You may have heard the news – Python 2 reaches end-of-life on January 1st, 2020. This means Python 2 will no longer be maintained after this date. Ongoing development, security updates, and bug fixes by language maintainers will stop for Python 2 and focus solely on Python 3. This means that running software on Python 2 will become significantly riskier in terms of availability, security, and maintenance.
The reasons for this approach by the language maintainers are multifold. They include better string handling, more consistent naming for various standard library functions, more intuitive handling of numbers/division, and much more. A number of resources have been made available to assist with upgrading Python 2 code to Python 3, including a porting guide, the 2to3 tool, and python-future
.
Although we’re still actively working on this project, we wanted to give an overview of our approach, which might be useful if your team is also working on upgrading to Python 3!
Rover’s Approach
Rover’s primary web application contains more than 600,000 lines of Python code being worked on by almost 100 developers on a daily basis, with changes deployed 15-30 times per day (including over US nighttime, as we have developers located globally). Our web application also depends on more than 200 third party libraries. In such an environment, we could not move our entire codebase to Python 3 in one fell swoop. We had to take a careful, cautious approach to minimize disruptions to our operations and prevent customer impact. In particular, we decided to impose the following constraints on our effort:
- Zero downtime. Downtime is dangerous, expensive in terms of developer involvement, and disruptive to customers.
- Minimize developer disruption. We assigned a small team to work on this effort, and as much as possible we did not want developers across our organization to have to slow down their critical feature development to support this project.
- Minimize production bugs. To avoid business and customer impact we wanted to focus as much as possible on not introducing bugs to production as part of this effort.

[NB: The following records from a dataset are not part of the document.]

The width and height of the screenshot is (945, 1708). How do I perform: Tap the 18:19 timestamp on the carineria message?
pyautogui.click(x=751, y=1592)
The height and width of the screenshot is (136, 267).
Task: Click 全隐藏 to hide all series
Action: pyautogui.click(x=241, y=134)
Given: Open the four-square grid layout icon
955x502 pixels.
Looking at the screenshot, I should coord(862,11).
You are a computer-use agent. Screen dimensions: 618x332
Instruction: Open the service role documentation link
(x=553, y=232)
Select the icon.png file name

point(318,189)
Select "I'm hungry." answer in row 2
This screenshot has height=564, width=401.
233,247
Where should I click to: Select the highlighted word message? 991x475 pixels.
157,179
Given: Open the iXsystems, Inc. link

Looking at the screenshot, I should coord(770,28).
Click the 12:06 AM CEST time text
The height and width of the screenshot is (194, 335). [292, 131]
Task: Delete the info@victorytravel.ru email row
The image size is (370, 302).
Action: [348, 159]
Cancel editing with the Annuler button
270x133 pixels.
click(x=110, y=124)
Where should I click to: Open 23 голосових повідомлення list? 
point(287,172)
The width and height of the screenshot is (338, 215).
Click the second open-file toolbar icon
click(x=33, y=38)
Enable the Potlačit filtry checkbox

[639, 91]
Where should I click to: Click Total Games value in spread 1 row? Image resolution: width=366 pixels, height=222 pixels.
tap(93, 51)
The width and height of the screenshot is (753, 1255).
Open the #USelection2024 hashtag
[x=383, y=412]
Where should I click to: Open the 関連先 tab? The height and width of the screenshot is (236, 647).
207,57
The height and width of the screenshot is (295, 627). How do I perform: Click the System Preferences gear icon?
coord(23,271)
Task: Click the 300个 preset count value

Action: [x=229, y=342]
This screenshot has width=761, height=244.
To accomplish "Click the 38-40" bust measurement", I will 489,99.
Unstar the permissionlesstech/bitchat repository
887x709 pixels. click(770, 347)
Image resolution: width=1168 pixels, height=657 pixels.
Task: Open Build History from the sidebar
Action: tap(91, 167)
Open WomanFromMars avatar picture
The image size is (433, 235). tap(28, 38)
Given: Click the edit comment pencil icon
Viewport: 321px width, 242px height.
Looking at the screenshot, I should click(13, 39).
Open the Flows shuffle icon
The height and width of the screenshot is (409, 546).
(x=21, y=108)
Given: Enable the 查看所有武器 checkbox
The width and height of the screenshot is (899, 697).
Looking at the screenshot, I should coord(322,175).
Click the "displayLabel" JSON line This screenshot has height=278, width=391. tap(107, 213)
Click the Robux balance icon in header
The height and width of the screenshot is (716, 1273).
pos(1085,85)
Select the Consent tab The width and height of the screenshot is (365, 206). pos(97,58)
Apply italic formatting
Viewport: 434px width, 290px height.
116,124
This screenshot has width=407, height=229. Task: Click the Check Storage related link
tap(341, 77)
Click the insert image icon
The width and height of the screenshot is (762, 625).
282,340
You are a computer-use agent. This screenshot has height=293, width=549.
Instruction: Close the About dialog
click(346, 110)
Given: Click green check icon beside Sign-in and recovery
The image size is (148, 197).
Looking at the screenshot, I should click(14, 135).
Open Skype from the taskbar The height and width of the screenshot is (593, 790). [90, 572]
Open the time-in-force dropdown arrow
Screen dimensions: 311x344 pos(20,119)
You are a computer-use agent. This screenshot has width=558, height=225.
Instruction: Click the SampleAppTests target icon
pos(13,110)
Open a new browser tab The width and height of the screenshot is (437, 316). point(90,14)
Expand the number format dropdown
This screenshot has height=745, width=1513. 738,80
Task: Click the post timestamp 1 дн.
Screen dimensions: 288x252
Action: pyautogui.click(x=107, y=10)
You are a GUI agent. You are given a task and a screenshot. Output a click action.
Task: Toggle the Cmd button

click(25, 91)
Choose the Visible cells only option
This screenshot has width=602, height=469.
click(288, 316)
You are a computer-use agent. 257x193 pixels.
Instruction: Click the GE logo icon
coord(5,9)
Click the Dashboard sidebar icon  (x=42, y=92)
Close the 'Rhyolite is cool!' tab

We decided to target Python 3.6 because most of our dependencies released versions that explicitly supported Python 3.6, but very few explicitly supported Python 3.7. In line with our extra-cautious approach, Python 3.6 seemed like the safest bet to ensure the project would be completed on time and with minimal issues.
Overview
There are basically two approaches to getting a “24/7 live web application” to Python 3: a one-time cutover to a Python 3 version of the code, or a “backwards compatible” phase with a gradual rollout. Given our constraints, we decided to go with the gradual, phased rollout approach which would be safer and allow us to more easily deal with any operational issues we might encounter.
A gradual rollout would mean that our Python code would need to simultaneously support Python 2 and Python 3. Thus, we organized the Python 2 to 3 project into four milestones: upgrade all our dependencies to Python 3.6 compatible versions; make all web application code compatible with both Python 2 and Python 3; get all unit tests passing under Python 2 and Python 3; and finally roll out Python 3 to all servers. The first two milestones could be worked in parallel, while the final two could be started as soon as all the code supported both Python 2 and Python 3.
Milestone 1: All Dependencies Support Python 3.6
The goal of this milestone was to ensure all dependencies (third party and those maintained by Rover) explicitly supported Python 3.6. We have over 200 dependencies on both third party libraries as well as Rover-maintained libraries, and many of them have not been upgraded in months or years.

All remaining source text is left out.